Aim of the exercise:
Retype the entries from the line containing "Click the rake" through the line containing "pos(40,533)", keeping both of those lines and leaving out the pictures.

Records supplied:
— Begin —

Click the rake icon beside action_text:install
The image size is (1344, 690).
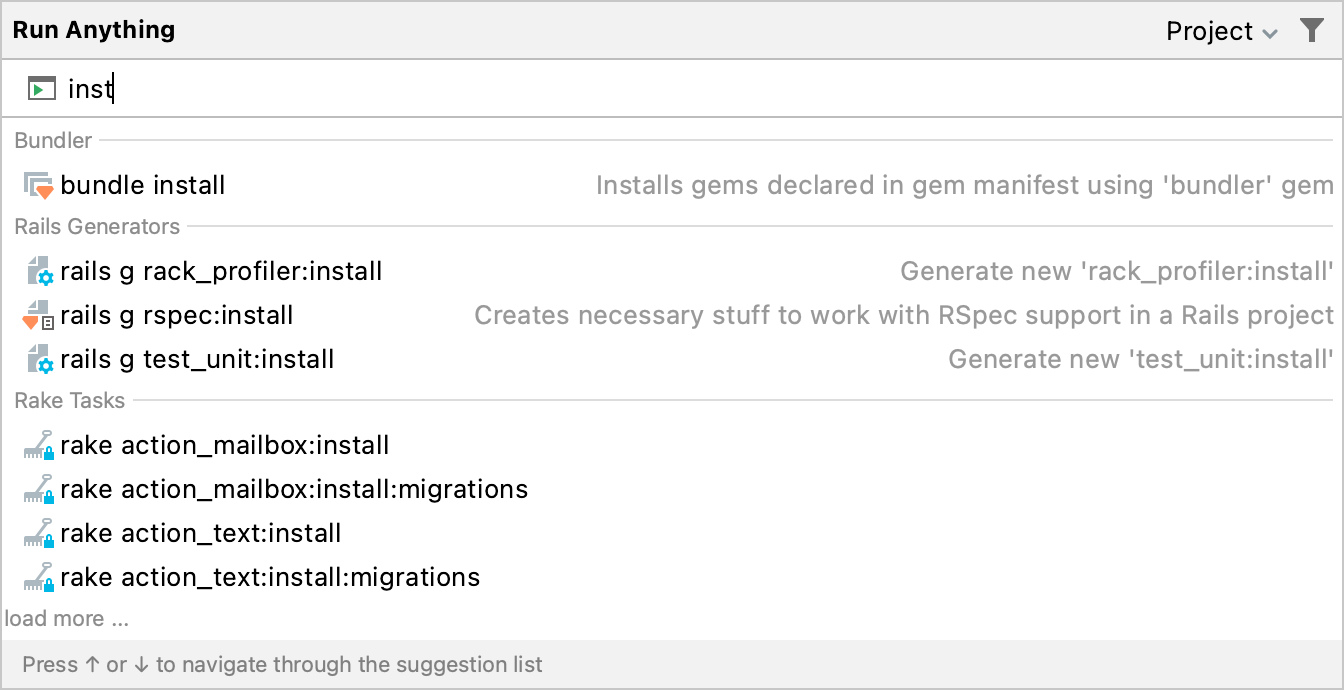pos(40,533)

— End —
— Begin —

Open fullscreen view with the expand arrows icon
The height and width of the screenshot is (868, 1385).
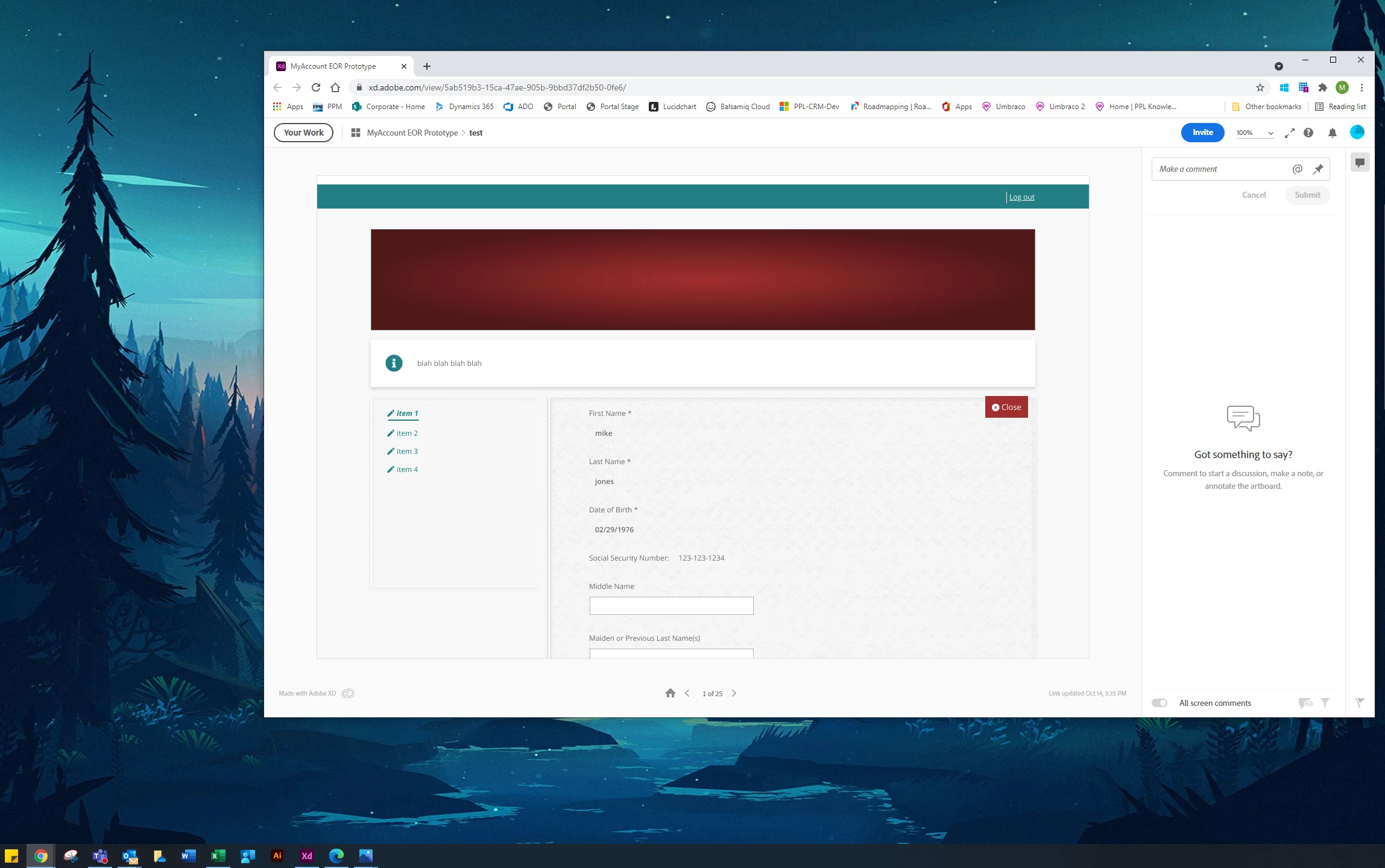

— End —

Response below:
Click the rake icon beside action_text:install
The image size is (1344, 690).
pos(40,533)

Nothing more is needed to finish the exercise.